Ceteris Paribus Interpretation

The ceteris paribus interpretation is an essential part of understanding results in regression analysis. "Ceteris paribus" is a Latin phrase that means "all other things being equal." In econometric analysis, this term is used to describe the effect of one variable on the dependent variable while keeping other variables unchanged.

In the regression model discussed, maintaining ceteris paribus allows analysts to interpret \(\theta_{0}\) as the change in \(gfr_{t}\) attributed exclusively to a unit change in \(pe_{t}\), without the influence of other variables.

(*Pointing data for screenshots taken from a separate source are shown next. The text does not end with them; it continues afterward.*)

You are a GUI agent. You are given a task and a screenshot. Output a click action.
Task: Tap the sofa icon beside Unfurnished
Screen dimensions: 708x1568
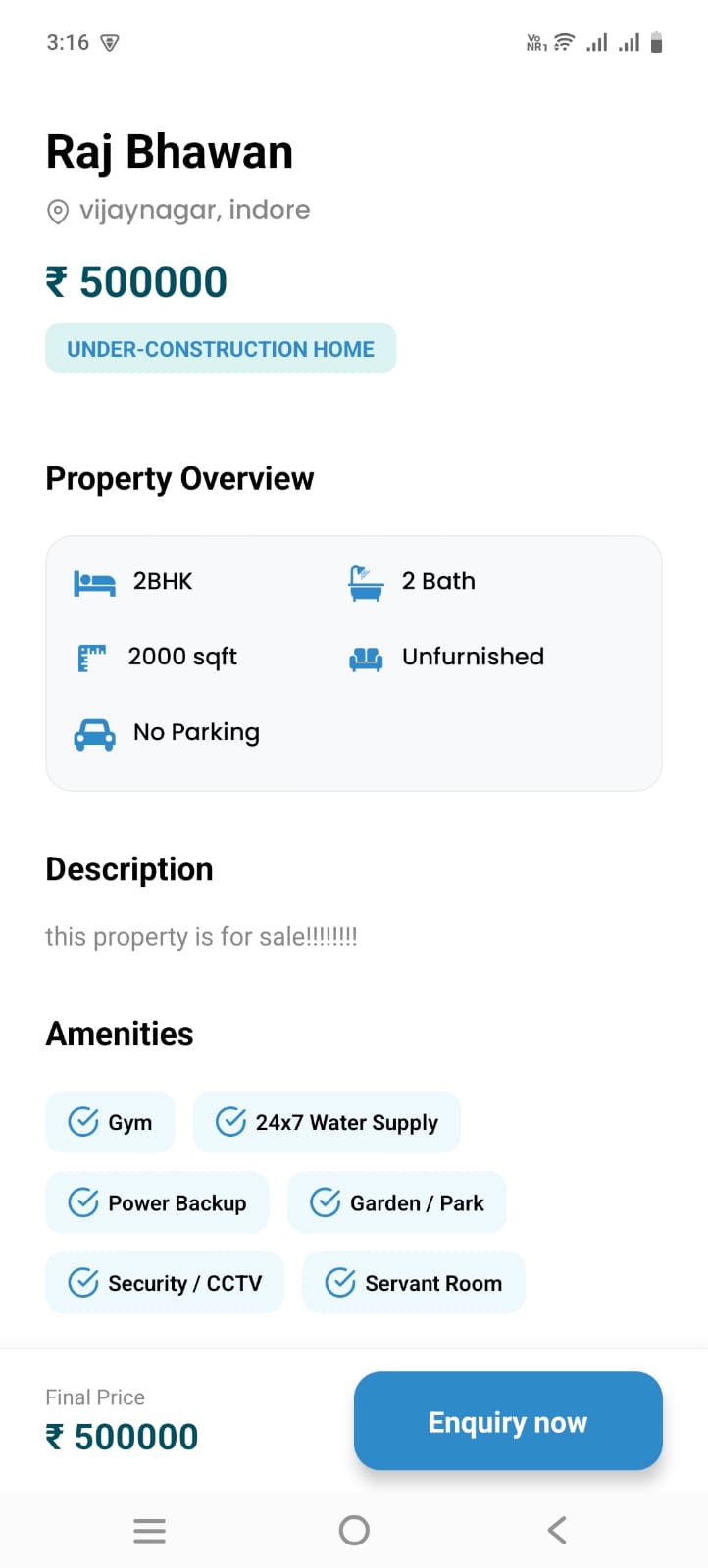click(366, 659)
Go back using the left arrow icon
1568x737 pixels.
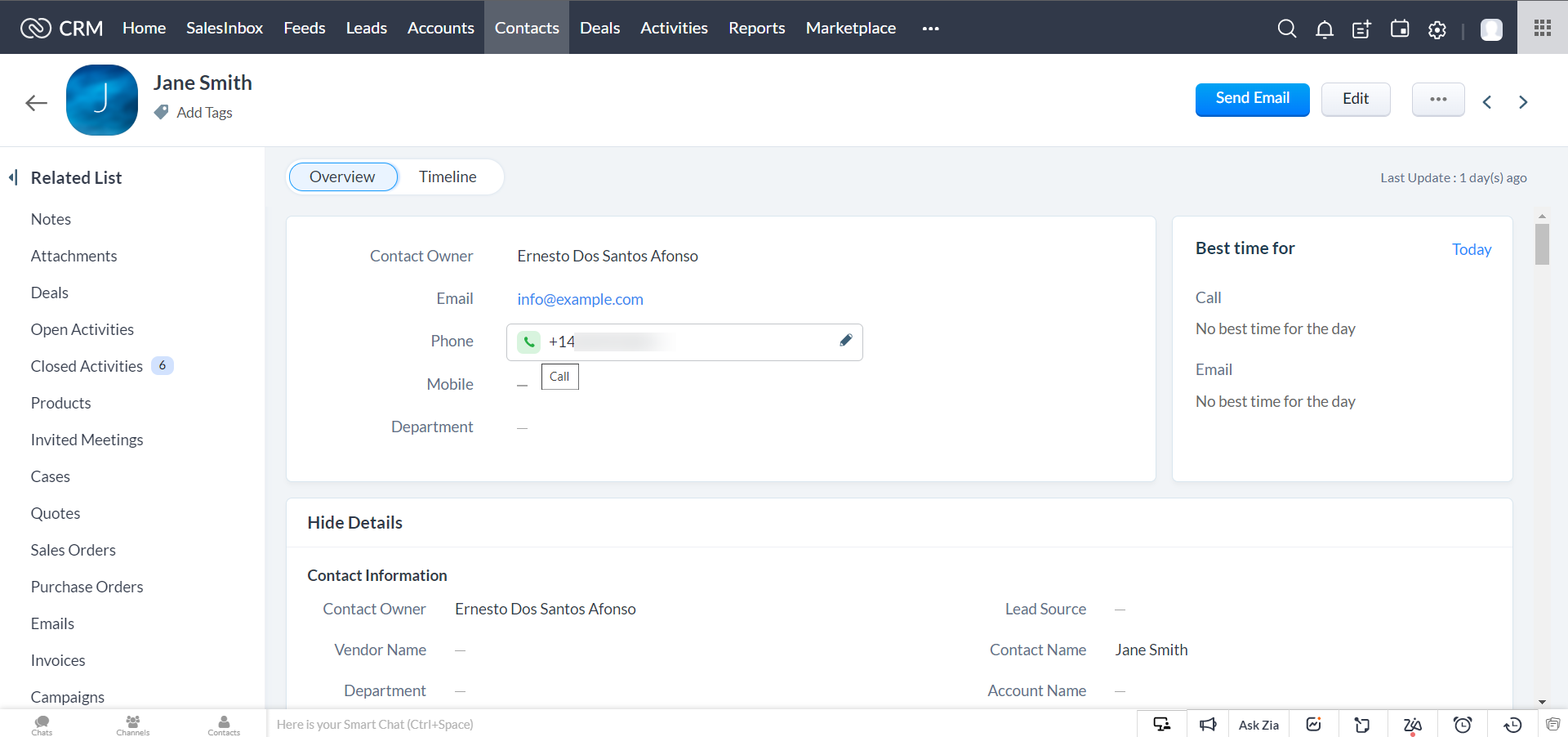click(36, 103)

• To achieve a true ceteris paribus state, changes in \(pe\) must be compensated by equivalent changes in its lagged values \(pe_{t-1}\) and \(pe_{t-2}\), ensuring that \((pe_{t-1} - pe_{t})\) and \((pe_{t-2} - pe_{t})\) remain constant.
• This allows the estimate of \(\theta_{0}\) to be a pure measure of the long-run effect on \(gfr_{t}\).
• The rigorous application of the ceteris paribus condition helps in drawing accurate and meaningful economic conclusions from the model.